Bad data can make us smarter

At the Western Finance Association meeting this summer, I heard a presentation of an interesting paper titled “... and the Cross-Section of Expected Returns,” by Campbell Harvey, Yan Liu and Heqing Zhu. The paper is sort of a finance version of the famous 2005 paper by John Ioannidis, “Why Most Published Research Findings are False.”

The subject of both papers, in short, is data mining. The number of published papers has exploded over the past century, but the statistical techniques used to judge the significance of a finding haven’t evolved very much. The standard test of a scientific hypothesis is the so-called t-test. A t-test will give you a p-value, which is supposed to be the percent chance that the finding was random. So if you run a test and get a p-value of 0.04, many people will take that to mean that there is only a 4 percent chance that the finding was a fluke. Because 4 percent sounds like a low-ish number, most researchers would call such a finding “statistically significant.”

Now, if there were only one scientific test of one hypothesis in all of human history, a p-value of 0.04 might be just as interesting as it looks. But in the real world, there are many many thousands of published p-values, meaning that a substantial number must be flukes. Worse, since only the tests with significant p-values tend to get published, there’s a huge selection bias at work - for every significant p-value you see in a paper, there were a bunch of tests that didn’t yield an interesting-looking p-value, and hence weren’t able to make it into published papers in the first place! This is known as publication bias. It means the publication system selects for false positives.

But it gets worse. Because the set of the tests that researchers run isn’t fixed - since researchers need to publish papers - they will keep running tests until they get some that look significant.

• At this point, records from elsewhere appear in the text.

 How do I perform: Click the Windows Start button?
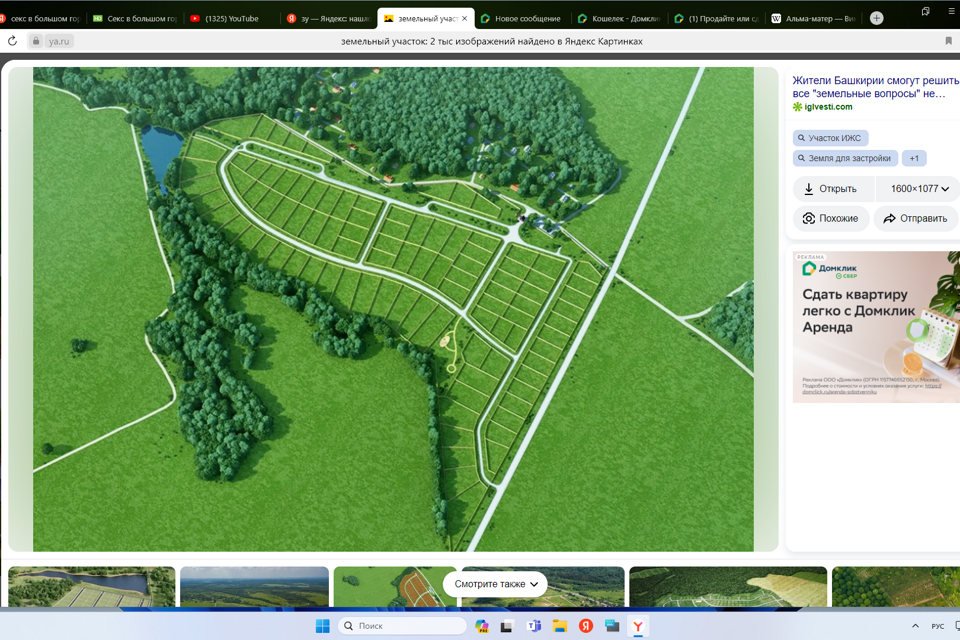point(322,626)
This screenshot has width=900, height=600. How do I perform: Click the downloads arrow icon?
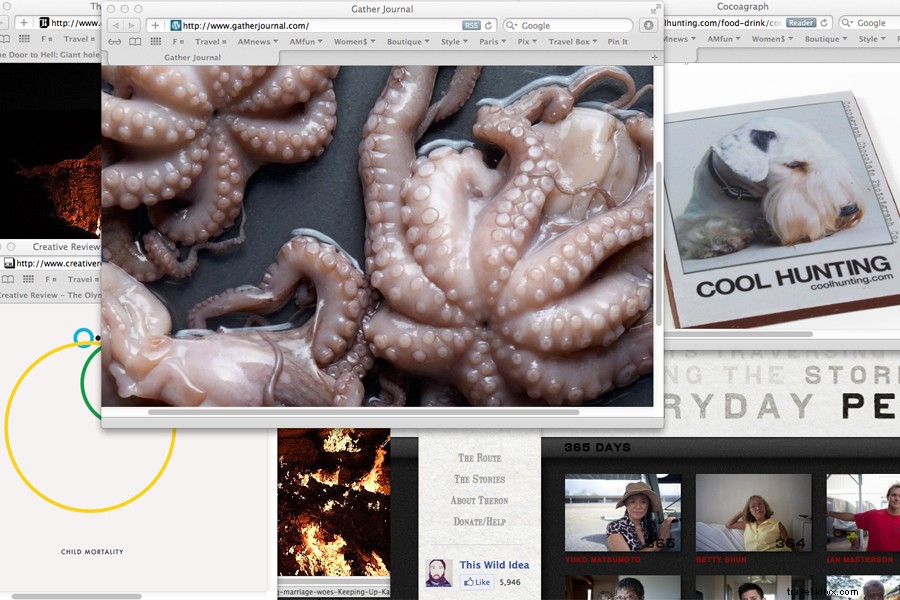(x=647, y=25)
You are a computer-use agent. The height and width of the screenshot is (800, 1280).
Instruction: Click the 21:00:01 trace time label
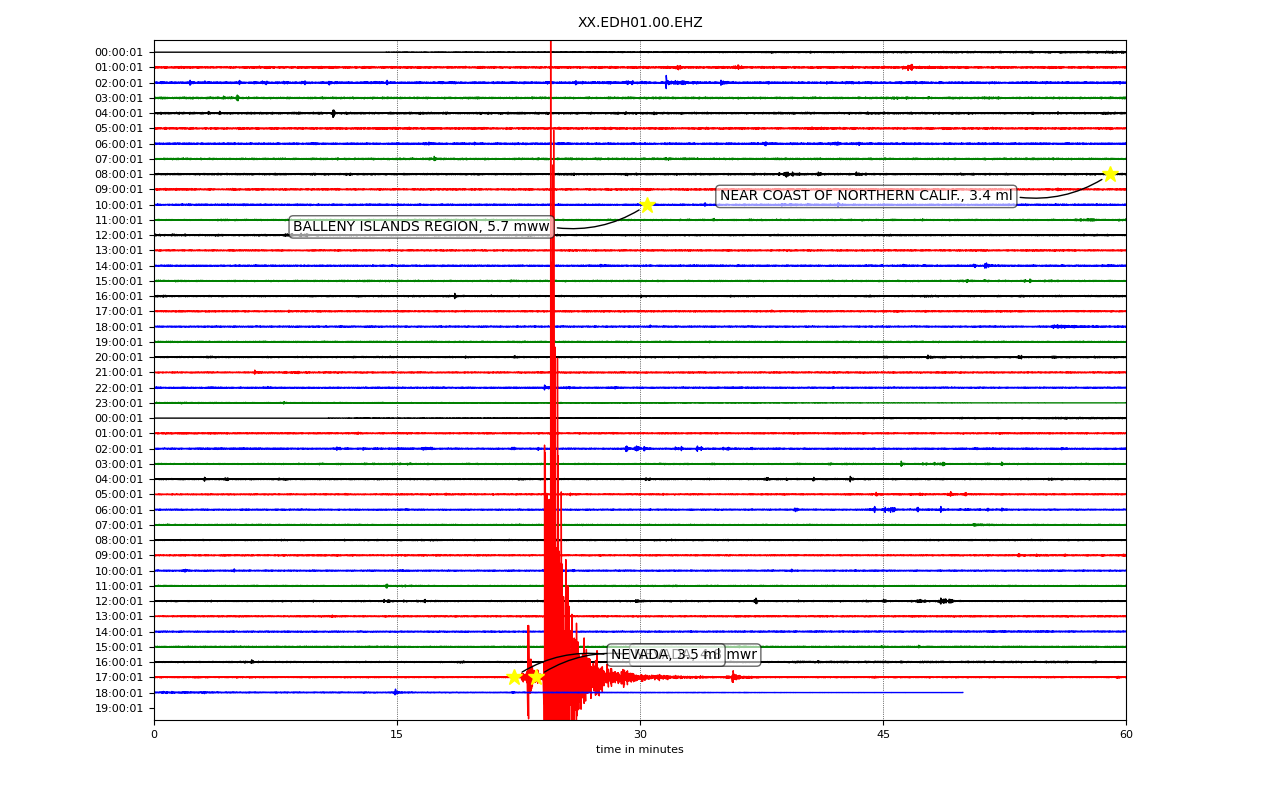click(119, 372)
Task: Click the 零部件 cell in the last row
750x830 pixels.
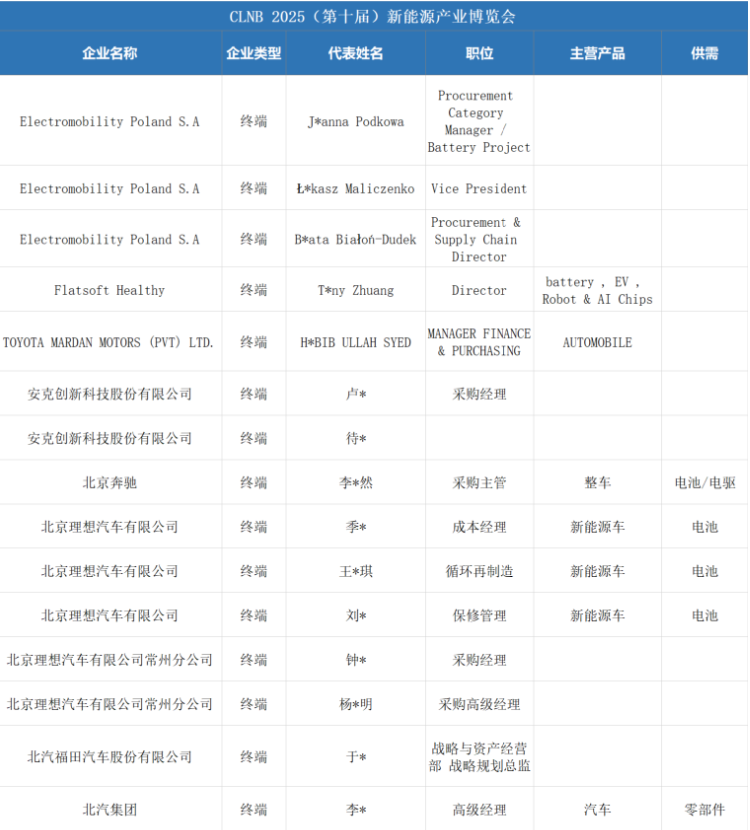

Suppose I ran 1,000 tests on 1,000 different totally wrong hypotheses. With computers, this is easy to do. Statistically, maybe about 50 of these will look significant with the traditional cutoff of 5 percent. I’ll be able to publish the 50 false positives, but not the 950 correct negative results!

This is data mining, and there’s essentially no way to measure how much of it is really being done, for the very reason that researchers don’t report most of their negative results. It isn’t an ethics question - most researchers probably don’t even realize that they’re doing this. After all, it’s a very intuitive thing to do - look around until you see something interesting, and report the interesting thing as soon as you see it.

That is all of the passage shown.